=== EXERCISE BRIEF ===
Output every one of the records below character for character, with no changes.

Collected data entries

-- -- --

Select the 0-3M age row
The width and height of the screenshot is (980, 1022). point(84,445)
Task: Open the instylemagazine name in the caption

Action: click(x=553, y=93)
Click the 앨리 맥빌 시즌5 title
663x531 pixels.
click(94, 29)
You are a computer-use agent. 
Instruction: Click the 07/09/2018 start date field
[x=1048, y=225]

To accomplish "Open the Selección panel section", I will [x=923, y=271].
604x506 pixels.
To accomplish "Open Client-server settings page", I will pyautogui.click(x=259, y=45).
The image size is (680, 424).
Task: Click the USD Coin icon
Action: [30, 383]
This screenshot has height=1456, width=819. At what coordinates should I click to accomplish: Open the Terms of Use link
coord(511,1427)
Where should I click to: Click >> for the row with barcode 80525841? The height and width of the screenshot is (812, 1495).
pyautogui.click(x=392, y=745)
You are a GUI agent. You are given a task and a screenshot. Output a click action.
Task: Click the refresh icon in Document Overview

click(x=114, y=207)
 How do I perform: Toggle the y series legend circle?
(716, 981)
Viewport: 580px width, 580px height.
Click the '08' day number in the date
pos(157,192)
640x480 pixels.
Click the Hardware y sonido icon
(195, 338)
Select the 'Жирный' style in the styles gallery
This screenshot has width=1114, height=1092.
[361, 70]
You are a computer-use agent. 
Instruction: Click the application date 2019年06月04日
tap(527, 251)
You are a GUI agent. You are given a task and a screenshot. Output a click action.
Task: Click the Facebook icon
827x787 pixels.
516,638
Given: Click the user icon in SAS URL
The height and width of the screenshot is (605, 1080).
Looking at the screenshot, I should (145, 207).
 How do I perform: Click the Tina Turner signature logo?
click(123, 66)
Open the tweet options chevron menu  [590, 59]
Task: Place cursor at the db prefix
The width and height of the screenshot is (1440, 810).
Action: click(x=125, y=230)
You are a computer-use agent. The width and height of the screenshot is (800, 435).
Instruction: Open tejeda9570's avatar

-- -- --

=== EXPECTED ANSWER ===
Select the 0-3M age row
The width and height of the screenshot is (980, 1022). point(84,445)
Task: Open the instylemagazine name in the caption

Action: click(x=553, y=93)
Click the 앨리 맥빌 시즌5 title
663x531 pixels.
click(94, 29)
You are a computer-use agent. 
Instruction: Click the 07/09/2018 start date field
[x=1048, y=225]

To accomplish "Open the Selección panel section", I will [x=923, y=271].
604x506 pixels.
To accomplish "Open Client-server settings page", I will pyautogui.click(x=259, y=45).
The image size is (680, 424).
Task: Click the USD Coin icon
Action: [30, 383]
This screenshot has height=1456, width=819. At what coordinates should I click to accomplish: Open the Terms of Use link
coord(511,1427)
Where should I click to: Click >> for the row with barcode 80525841? The height and width of the screenshot is (812, 1495).
pyautogui.click(x=392, y=745)
You are a GUI agent. You are given a task and a screenshot. Output a click action.
Task: Click the refresh icon in Document Overview

click(x=114, y=207)
 How do I perform: Toggle the y series legend circle?
(716, 981)
Viewport: 580px width, 580px height.
Click the '08' day number in the date
pos(157,192)
640x480 pixels.
Click the Hardware y sonido icon
(195, 338)
Select the 'Жирный' style in the styles gallery
This screenshot has width=1114, height=1092.
[361, 70]
You are a computer-use agent. 
Instruction: Click the application date 2019年06月04日
tap(527, 251)
You are a GUI agent. You are given a task and a screenshot. Output a click action.
Task: Click the Facebook icon
827x787 pixels.
516,638
Given: Click the user icon in SAS URL
The height and width of the screenshot is (605, 1080).
Looking at the screenshot, I should (145, 207).
 How do I perform: Click the Tina Turner signature logo?
click(123, 66)
Open the tweet options chevron menu  [590, 59]
Task: Place cursor at the db prefix
The width and height of the screenshot is (1440, 810).
Action: click(x=125, y=230)
You are a computer-use agent. The width and height of the screenshot is (800, 435).
Instruction: Open tejeda9570's avatar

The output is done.